### [WORK TO BE COMPLETED]
Copy out all of the data that follows, exactly as it appears.

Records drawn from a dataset
* * * * *

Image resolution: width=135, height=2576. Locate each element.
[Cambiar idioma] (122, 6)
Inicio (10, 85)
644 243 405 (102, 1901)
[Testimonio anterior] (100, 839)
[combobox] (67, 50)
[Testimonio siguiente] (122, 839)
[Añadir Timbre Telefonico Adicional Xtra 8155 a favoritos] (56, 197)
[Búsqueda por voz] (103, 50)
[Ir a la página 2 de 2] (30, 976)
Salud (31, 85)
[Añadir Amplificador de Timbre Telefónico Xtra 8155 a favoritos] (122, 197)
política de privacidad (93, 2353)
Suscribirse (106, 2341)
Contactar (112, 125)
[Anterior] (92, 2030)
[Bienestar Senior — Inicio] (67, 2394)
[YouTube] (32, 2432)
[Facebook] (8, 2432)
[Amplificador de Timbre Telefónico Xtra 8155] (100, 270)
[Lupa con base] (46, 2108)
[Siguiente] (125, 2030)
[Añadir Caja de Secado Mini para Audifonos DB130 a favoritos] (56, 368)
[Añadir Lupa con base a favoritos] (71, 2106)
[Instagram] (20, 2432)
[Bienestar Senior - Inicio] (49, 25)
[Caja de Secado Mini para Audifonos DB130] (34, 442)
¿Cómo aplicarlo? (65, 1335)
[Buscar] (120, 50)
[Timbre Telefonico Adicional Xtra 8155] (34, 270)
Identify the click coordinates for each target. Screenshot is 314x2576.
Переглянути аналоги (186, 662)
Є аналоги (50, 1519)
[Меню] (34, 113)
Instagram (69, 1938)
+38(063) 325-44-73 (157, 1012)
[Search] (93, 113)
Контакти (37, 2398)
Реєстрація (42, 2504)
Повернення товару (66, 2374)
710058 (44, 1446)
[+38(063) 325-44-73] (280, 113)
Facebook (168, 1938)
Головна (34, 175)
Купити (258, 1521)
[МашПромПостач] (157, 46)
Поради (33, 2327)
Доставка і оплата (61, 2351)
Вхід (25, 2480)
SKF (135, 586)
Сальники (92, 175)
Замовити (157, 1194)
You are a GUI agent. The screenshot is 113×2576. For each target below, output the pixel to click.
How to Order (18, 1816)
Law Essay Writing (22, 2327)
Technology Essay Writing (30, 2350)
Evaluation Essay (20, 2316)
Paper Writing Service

* * * * *

### [EXERCISE RESULT]
Image resolution: width=135, height=2576. Locate each element.
[Cambiar idioma] (122, 6)
Inicio (10, 85)
644 243 405 (102, 1901)
[Testimonio anterior] (100, 839)
[combobox] (67, 50)
[Testimonio siguiente] (122, 839)
[Añadir Timbre Telefonico Adicional Xtra 8155 a favoritos] (56, 197)
[Búsqueda por voz] (103, 50)
[Ir a la página 2 de 2] (30, 976)
Salud (31, 85)
[Añadir Amplificador de Timbre Telefónico Xtra 8155 a favoritos] (122, 197)
política de privacidad (93, 2353)
Suscribirse (106, 2341)
Contactar (112, 125)
[Anterior] (92, 2030)
[Bienestar Senior — Inicio] (67, 2394)
[YouTube] (32, 2432)
[Facebook] (8, 2432)
[Amplificador de Timbre Telefónico Xtra 8155] (100, 270)
[Lupa con base] (46, 2108)
[Siguiente] (125, 2030)
[Añadir Caja de Secado Mini para Audifonos DB130 a favoritos] (56, 368)
[Añadir Lupa con base a favoritos] (71, 2106)
[Instagram] (20, 2432)
[Bienestar Senior - Inicio] (49, 25)
[Caja de Secado Mini para Audifonos DB130] (34, 442)
¿Cómo aplicarlo? (65, 1335)
[Buscar] (120, 50)
[Timbre Telefonico Adicional Xtra 8155] (34, 270)
Identify the click coordinates for each target. Screenshot is 314x2576.
Переглянути аналоги (186, 662)
Є аналоги (50, 1519)
[Меню] (34, 113)
Instagram (69, 1938)
+38(063) 325-44-73 (157, 1012)
[Search] (93, 113)
Контакти (37, 2398)
Реєстрація (42, 2504)
Повернення товару (66, 2374)
710058 (44, 1446)
[+38(063) 325-44-73] (280, 113)
Facebook (168, 1938)
Головна (34, 175)
Купити (258, 1521)
[МашПромПостач] (157, 46)
Поради (33, 2327)
Доставка і оплата (61, 2351)
Вхід (25, 2480)
SKF (135, 586)
Сальники (92, 175)
Замовити (157, 1194)
You are a GUI agent. The screenshot is 113×2576. For each target below, output the pixel to click.
How to Order (18, 1816)
Law Essay Writing (22, 2327)
Technology Essay Writing (30, 2350)
Evaluation Essay (20, 2316)
Paper Writing Service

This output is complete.